Thank you for submitting your article "Synergy in anti-malarial pre-erythrocytic and transmission-blocking antibodies is achieved by reducing parasite density" for consideration by eLife. Your article has been reviewed by three peer reviewers, and the evaluation has been overseen by a Reviewing Editor and Wendy Garrett as the Senior Editor. The reviewers have opted to remain anonymous.
The reviewers have discussed the reviews with one another and the Reviewing Editor has drafted this decision to help you prepare a revised submission.
Summary:
The manuscript by Sherrard-Smith et al. addresses an important question in malaria vaccine development, namely the impact of multistage vaccination approaches, e.g., pre-erythrocytic (PEV) and transmission blocking (TBV), in various transmission settings on the overall malaria infection. The paper is commendable for being cross-disciplinary (i.e. mouse experiments and modelling) and for its clarity of presentation. Figure 1 neatly provides an overview of the raw data then Figure 2 with contains the essence of the modelling output. The observation that PEV + TBV is synergistic, and specifically through reducing sporozoite counts thus giving imperfect PEVs a better chance to work is well supported for this model set up. This conclusion has been inferred from theoretical models before, and this is the first demonstration using laboratory data. The manuscript is well written, and the study design clearly laid out and well executed.
Essential revisions:
There are a few issues that the authors need to address before the manuscript is considered for an acceptance in eLife.
1) Please consider performing additional experiments that would also include varying PEV efficacy. Should you consider that such experiments would not be interesting, please justify your reason(s).
2) The other revisions concern expansions or explanations of the following points:
a) Concerning the relevance of synergy, it would be assumed that a highly efficacious PEV or TBV will not require synergy and it is only the 50% TBV where the effect is really noticeable.
b) Expand on the applicability of the murine population model to human vaccine trials and particularly how would the variabilities in human transmission be built into this assay or modeled from this populations assay.
c) Considering situations that commonly exists in the field and that do impact transmission, e.g., vaccine non-responders or a super-transmitter owing to a high oocyct counts, comment how such situations would impact the model, especially since previous preclinical work has not translated to human results.
d) Please explain the selection of the three different efficacies for TBV alone.

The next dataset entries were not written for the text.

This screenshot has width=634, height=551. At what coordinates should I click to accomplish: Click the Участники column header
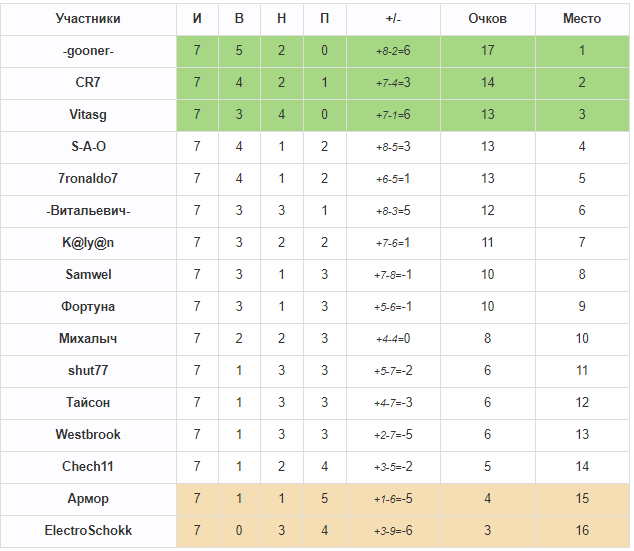click(88, 19)
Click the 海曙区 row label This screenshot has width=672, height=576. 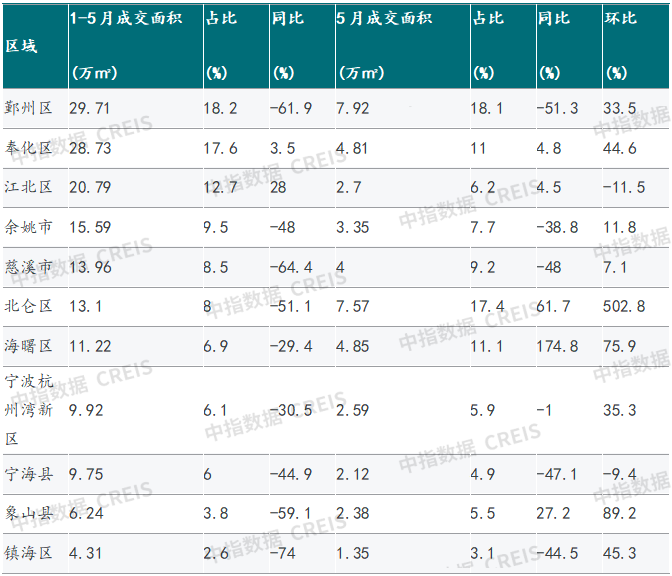(28, 346)
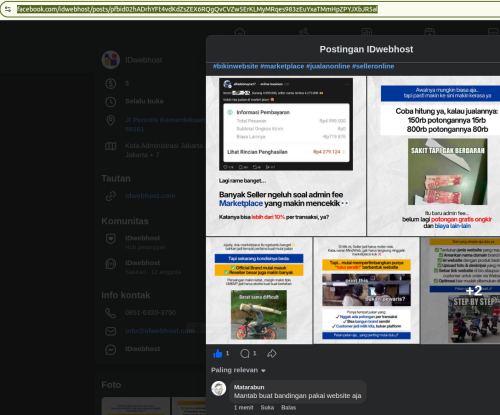The height and width of the screenshot is (415, 500).
Task: Click the #marketplace hashtag
Action: [282, 66]
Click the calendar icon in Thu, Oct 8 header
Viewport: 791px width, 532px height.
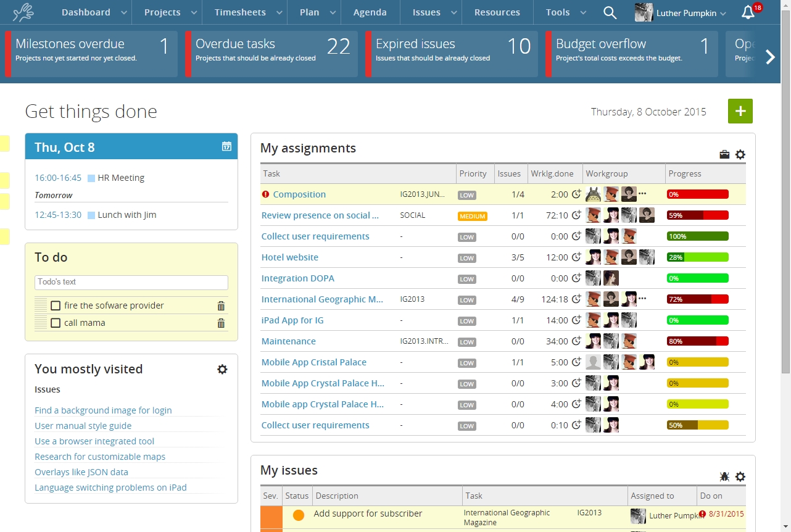(226, 146)
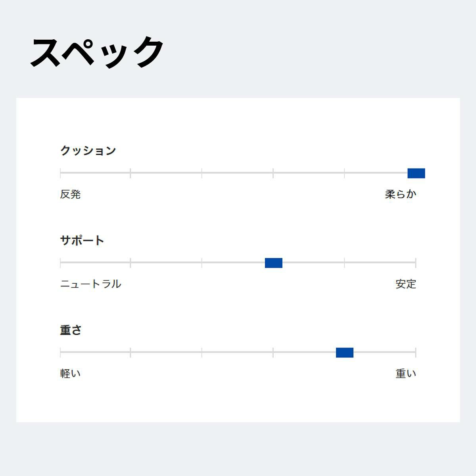The image size is (476, 476).
Task: Select the blue 重さ slider handle
Action: [344, 353]
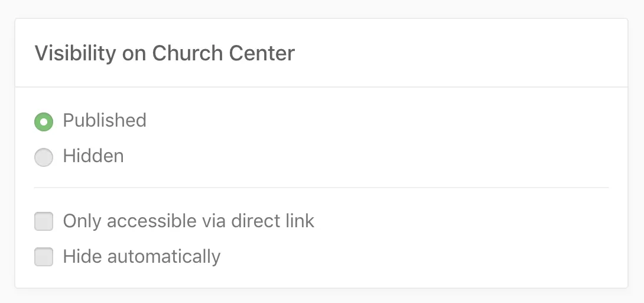Image resolution: width=644 pixels, height=303 pixels.
Task: Click the green Published radio circle
Action: click(x=44, y=121)
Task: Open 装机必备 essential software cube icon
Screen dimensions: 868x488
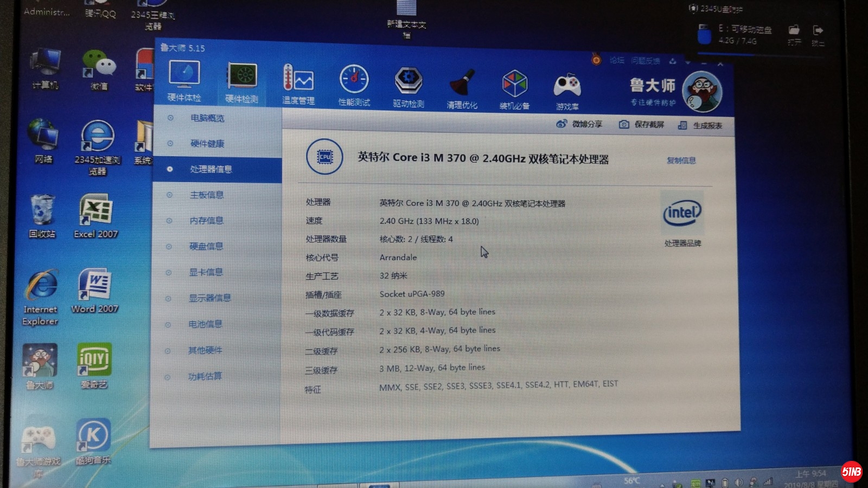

Comment on the prevalence and the oocyst counts in the control group and the variations from experiment to experiments.
e) Finally, how could polymorphisms of TBV and PEV antigen vaccine candidates encountered in the field be accounted for in the murine population assay and how that may impact your results.
https://doi.org/10.7554/eLife.35213.012Author response
Essential revisions:
There are a few issues that the authors need to address before the manuscript is considered for an acceptance in eLife.
1) Please consider performing additional experiments that would also include varying PEV efficacy. Should you consider that such experiments would not be interesting, please justify your reason(s).
We agree with the reviewers that having multiple TBV doses would make the manuscript more symmetrical and exhaustive. Having seriously considered the inclusion of alternative PEV doses we feel that these experiments are beyond the scope of this piece of work for a range of reasons.
Firstly, the series of experiments described here were designed to examine the potential synergy in anti-malarial pre-erythrocytic and transmission-blocking antibodies. The PEV dose was chosen to approximately match the efficacy of RTS,S, the only malaria vaccine to have been tested in a Phase III trial. The work was intended to provide the evidence-base for why development of a partially effective TBV would be beneficial for malaria control. This was necessary as a TBV provides no direct protection to the recipient and must rely solely on community protection, something that is complex and very challenging to measure in controlled human settings. It is hoped that future generation PEVs might have a higher efficacy, the rational for investing in this additional efficacy is self-evident because the more efficacious the vaccine the more personal protection it provides. The main reason for attempting this work is that the indirect nature of how effective TBVs might be if combined with PEVs means that the outcome of using both vaccine is less obvious and potentially less predictable.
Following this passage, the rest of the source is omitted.